Specific Performance

Land used to be considered sufficiently unique that the courts would routinely grant specific performance if the vendor breached an agreement for the sale of land. However, after the 1996 Supreme Court decision in Semelhago, the test for specific performance is no different for land than it is for anything else. A purchaser must prove that the land, or other thing, is sufficiently unique that damages will not be an adequate remedy.

The purchaser claimed that the lands it was purchasing were unique. The judge dealt with this claim as follows:

“There is no disagreement about the … purchaser’s intentions. It intended to develop and build houses on the subject lands, and sell them for a profit. Accepting the purchaser’s contention that the property had a number of attractive qualities which were not easily replicated I find that these were not aesthetic, ethereal or non-economic features which can (be) linked to (the purchaser). They were rather qualities related solely to the profitability of the development which are compensable by monetary damages. I conclude that the subject lands do not have the quality of uniqueness, beyond that of being, perhaps, a ‘uniquely good investment’.”

The judge denied specific performance and turned next to damages.


The purchaser did not claim a loss of bargain.
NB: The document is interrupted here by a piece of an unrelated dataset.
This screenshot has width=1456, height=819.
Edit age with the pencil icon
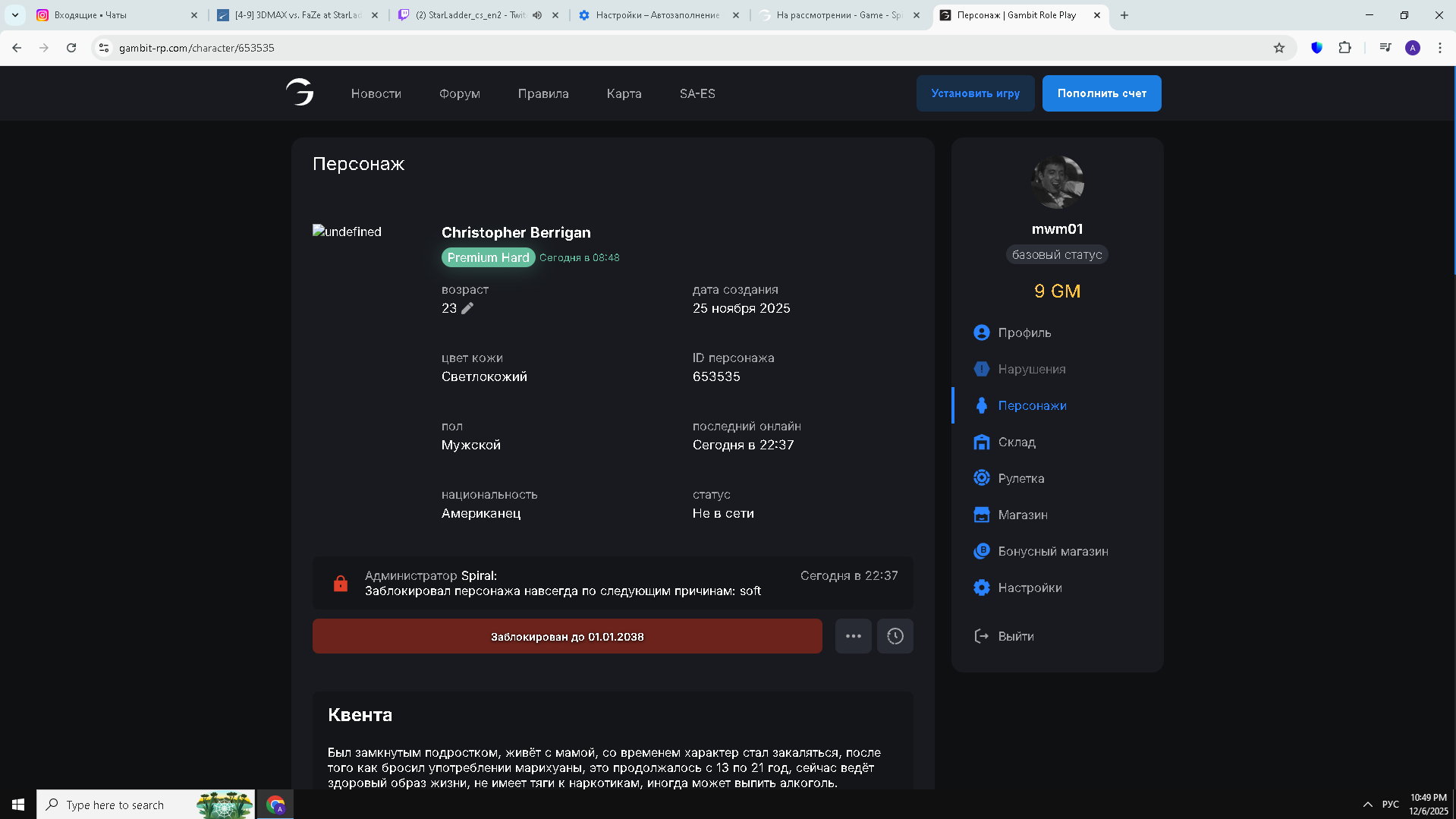pyautogui.click(x=467, y=308)
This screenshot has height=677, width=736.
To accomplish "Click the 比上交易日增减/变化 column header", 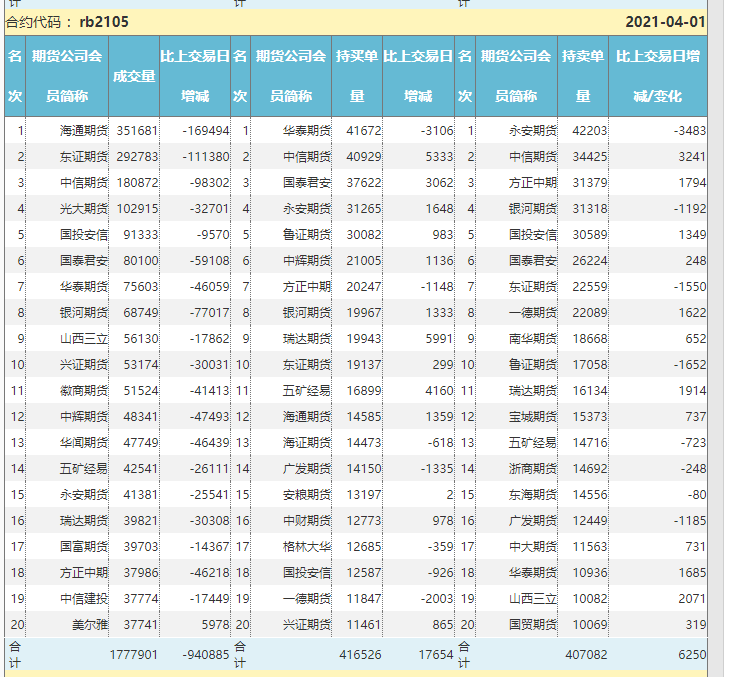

It agreed that the value of the lands had not increased between the date of the agreement and the date of closing. Rather, the purchaser claimed that it had consequential damages: it lost the profit it would have made had it been able to develop the lands.

The Board claimed that the purchaser had not mitigated its damages and that it had mitigated them completely. “How so?” you ask, because this seems contradictory.

The Board argued that the purchaser had mitigated its damages completely because between the closing and trial dates, the purchaser’s parent corporation had bought lands for development. The purchaser argued that the parent had the funds to do so and would have done so regardless of the lost deal for the lands. The judge agreed that the Board should not receive the benefit of the parent’s purchases.

The Board then argued that the purchaser had not even attempted to mitigate its damages by purchasing replacement lands. The judge agreed and stated, “The plaintiff admitted that it never had any intention and never tried to mitigate the damages. The plaintiff was a single purpose company incorporated solely for the purposes of this project with no assets other than the money advanced to it by (the parent) for the deposit. It was never intended that it would purchase other land.”

The Board’s expert witness testified that a number of sales of raw land had taken place between the closing and trial dates. The judge disregarded this evidence, stating that there was no evidence that these properties (i) were available to the public, only that they had been sold;  (ii) could be developed; and (iii) were comparable to the lands.

The judge therefore held that the Board failed to prove that the purchaser did not mitigate its damages.

We have some problem with this finding. We understand that the standard for mitigation is very low and that the onus is on a defendant to prove that there was no mitigation. However, we would have thought that once the purchaser admitted that it made no effort to mitigate and had no intention of mitigating, the onus regarding mitigation should shift to the purchaser to prove that its lack of effort in mitigation did not prejudice the Board.


The plaintiff claimed that it had lost $3.9 million in profit. The judge cut that down to $3.2 million for contingencies. He first reduced the damages by $400,000 because he felt that the plaintiff was too optimistic about the speed of the development and therefore would have had more carrying charges. He then reduced the damages by another $300,000 to account for our current adverse economic cycle. 

However, the analysis did not end there. The judge had originally determined that the Board’s actions caused the purchaser to lose a chance to obtain the severance in time to meet the January 31, 2005 closing date. The value of the chance was not 100%. The judge analysed the matter further and concluded that there had been a 60% probability of a successful severance application before the scheduled closing date. Accordingly, he multiplied the damages by 60% and awarded damages of $1.9 million.